Time to head home. And this time he wasn’t confused about where home was.
Chapter Fourteen
Back on campus, nothing was quite as simple as that however. The pressure had started grating on him as soon as they’d set foot on campus after the taxi ride from the airport, which Denny had insisted on paying for. Ignoring the money stuff was a no-brainer for their first day back, although Rafi was annoyed by Denny dropping a hundred and twenty-five bucks on a cab ride Rafi couldn’t help pay for. Back on the quad, Rafi had carried Denny’s bag up to his room for him, not quite ready to walk across campus by himself. A tingling pain had set u
p shop between his shoulder blades somewhere between the Hartford airport and their drop-off at Denny’s dorm.
Denny hustled him out the door in five minutes flat, however.
“Go. Nap. We can hook up for dinner. You’ll need every hour of sleep you can make up before tomorrow morning.”
Rafi braced himself to run into people he knew on the walk back to his dorm, but kept his head down and didn’t notice anyone. For ten whole minutes, he thought he might make it through the next month or two without a crazy amount of drama.
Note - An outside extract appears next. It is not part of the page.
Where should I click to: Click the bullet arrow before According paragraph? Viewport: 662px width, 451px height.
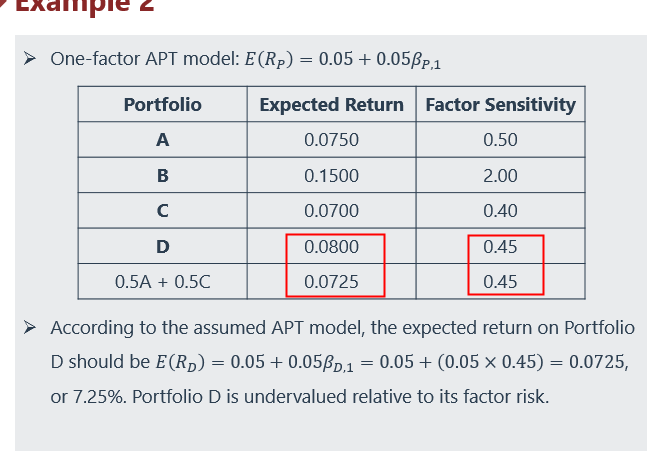click(31, 328)
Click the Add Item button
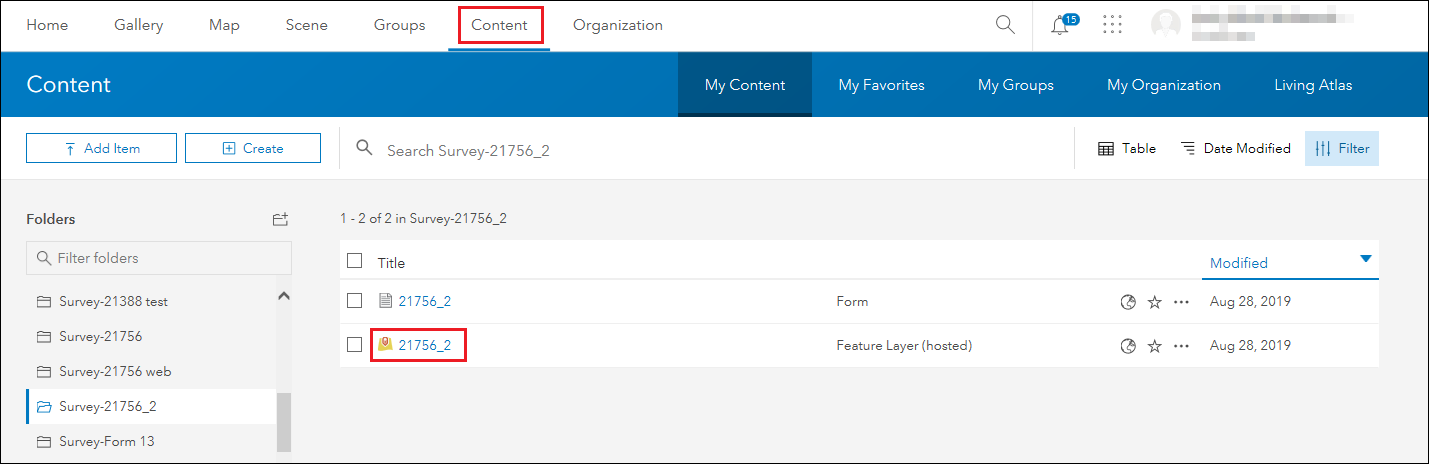This screenshot has width=1429, height=464. 101,148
The first news to greet him when he set foot back in the suite was Austin’s pre-Thanksgiving bust by the RA for smoking pot in their common room. Their cox was up before the disciplinary committee this week, and was currently hiding in the library, Vinnie said, because Austin wasn’t an idiot. There was a reason he hadn’t mentioned the incident to Rafi or Denny in any of his dozens of texts this past week.
That news cut the happy reunion phase short.
Real short.
“With the fucking door unlocked,” Rafi fumed into his phone for the seventeenth time. Denny had been listening to him freak out and rage about Austin’s stupidity for half an hour already. “Bob and Vinnie already had to go in and get lectured by Coach about risking their spots on the team. I’m sure she’ll be ready to rip me a new one first thing tomorrow.”
“You weren’t even on campus when it happened. It’s going to be okay,” Denny reminded him. Again. Then he asked a new question. “Is Austin upset?”
“Austin?” Rafi heard his own voice rise to a shout. “I don’t know! Vinnie says he’s hiding from me. Oh, and get this. That it’s a first offense, so Austin isn’t too worried. Which means you know that fucker Boomer is going to be talking about how my ghetto ass brought drugs into our suite.” He’d been picturing it in his head ever since hearing about the bust, imagining every shitty thing Boomer was definitely going to say about him now.
“Listen, Austin fucked up, no doubt. But you don’t have to be paranoid.”